# WHAT THE TASK REQUIRES:
Decide whether each statement agrees with the mortgage rates text, answering yes or no and quoting the deciding words exactly: (a) At the major banks, a five-year mortgage costs a little over 5%. (b) In the States, the 15-year guaranteed rate is 4.1%. (c) Borrowers in the States can deduct all the interest from their taxable incomes.

# PROVIDED TEXT:
By the way, a five-year mortgage can be had for as little as 3.24%, if you like borrowing from the back of a mortgage broker’s used Jetta. At the major banks, expect something a tad over 5%. And all of this could be headed down by as much as two-tenths of a point. More if this week sucks as bad as the last one.

Cheap rates are supposed to make folks horny to borrow and get stuff happening – that’s called ‘monetary policy’. But there comes a point when it doesn’t matter what the price of money is any more. And we’re there. (By the way, this is not good.)

If you care to look, we have evidence of this aplenty just to the south.

Mortgage rates in the States have hit a 50-year low, helping make houses the most affordable on record. Borrowers can get a loan at 4.1% with a rate which will remain frozen for 30 years, or a 15-year guaranteed rate of 3.3%. Not only are these cheaper than our banks are charging, but borrowers never face a renewal at higher levels and can deduct all the interest from their taxable incomes. And did I mention that houses cost, on average, half what we pay?

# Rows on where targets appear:
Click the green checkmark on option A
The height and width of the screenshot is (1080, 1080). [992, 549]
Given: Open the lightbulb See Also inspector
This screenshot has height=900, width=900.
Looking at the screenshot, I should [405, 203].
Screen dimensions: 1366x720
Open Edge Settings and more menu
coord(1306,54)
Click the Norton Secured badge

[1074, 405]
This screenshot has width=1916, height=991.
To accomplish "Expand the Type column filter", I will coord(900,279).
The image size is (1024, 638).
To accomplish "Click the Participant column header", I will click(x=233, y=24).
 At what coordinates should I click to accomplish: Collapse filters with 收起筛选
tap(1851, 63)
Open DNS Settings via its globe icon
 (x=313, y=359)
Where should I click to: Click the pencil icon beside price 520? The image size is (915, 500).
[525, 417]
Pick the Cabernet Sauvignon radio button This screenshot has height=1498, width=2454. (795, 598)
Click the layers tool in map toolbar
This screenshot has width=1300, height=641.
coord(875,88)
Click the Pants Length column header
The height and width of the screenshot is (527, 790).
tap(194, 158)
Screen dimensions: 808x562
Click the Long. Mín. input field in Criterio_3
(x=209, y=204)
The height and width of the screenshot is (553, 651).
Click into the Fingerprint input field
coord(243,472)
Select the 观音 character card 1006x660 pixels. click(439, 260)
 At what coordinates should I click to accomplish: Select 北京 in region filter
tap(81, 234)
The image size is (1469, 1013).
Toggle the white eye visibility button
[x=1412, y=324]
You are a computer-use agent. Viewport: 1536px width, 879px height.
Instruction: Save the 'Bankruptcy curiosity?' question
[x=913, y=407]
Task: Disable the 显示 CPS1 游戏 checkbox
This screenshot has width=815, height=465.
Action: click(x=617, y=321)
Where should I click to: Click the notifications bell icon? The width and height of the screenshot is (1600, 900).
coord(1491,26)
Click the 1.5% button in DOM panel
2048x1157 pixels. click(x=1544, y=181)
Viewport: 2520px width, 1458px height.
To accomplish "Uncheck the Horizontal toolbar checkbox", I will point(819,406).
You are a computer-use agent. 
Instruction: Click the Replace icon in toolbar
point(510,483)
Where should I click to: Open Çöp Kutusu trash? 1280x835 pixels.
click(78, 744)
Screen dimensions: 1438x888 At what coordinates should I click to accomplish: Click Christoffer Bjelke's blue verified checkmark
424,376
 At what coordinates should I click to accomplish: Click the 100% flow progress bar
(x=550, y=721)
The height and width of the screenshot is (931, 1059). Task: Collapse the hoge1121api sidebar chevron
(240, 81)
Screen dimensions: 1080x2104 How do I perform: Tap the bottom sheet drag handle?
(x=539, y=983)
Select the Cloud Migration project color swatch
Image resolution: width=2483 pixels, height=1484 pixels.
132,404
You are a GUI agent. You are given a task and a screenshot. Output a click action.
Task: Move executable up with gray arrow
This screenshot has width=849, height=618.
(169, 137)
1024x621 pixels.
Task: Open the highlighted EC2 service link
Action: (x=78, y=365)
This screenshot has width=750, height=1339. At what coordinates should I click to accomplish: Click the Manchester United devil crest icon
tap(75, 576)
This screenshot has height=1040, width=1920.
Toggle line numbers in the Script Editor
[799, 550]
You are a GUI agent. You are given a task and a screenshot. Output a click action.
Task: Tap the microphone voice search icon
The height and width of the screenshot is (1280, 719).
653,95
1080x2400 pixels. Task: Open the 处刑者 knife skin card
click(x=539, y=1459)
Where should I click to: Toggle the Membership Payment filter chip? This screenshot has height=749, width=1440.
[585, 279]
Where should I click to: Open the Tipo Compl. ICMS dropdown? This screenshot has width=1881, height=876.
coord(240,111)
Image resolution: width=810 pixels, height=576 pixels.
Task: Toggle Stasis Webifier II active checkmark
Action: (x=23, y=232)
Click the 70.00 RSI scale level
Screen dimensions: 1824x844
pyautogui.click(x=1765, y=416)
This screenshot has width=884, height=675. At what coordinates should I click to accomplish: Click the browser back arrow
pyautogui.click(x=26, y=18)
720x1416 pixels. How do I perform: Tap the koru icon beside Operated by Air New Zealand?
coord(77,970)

# EXPECTED OUTPUT:
(a) Yes: "At the major banks, expect something a tad over 5%."
(b) No: "or a 15-year guaranteed rate of 3.3%."
(c) Yes: "can deduct all the interest from their taxable incomes."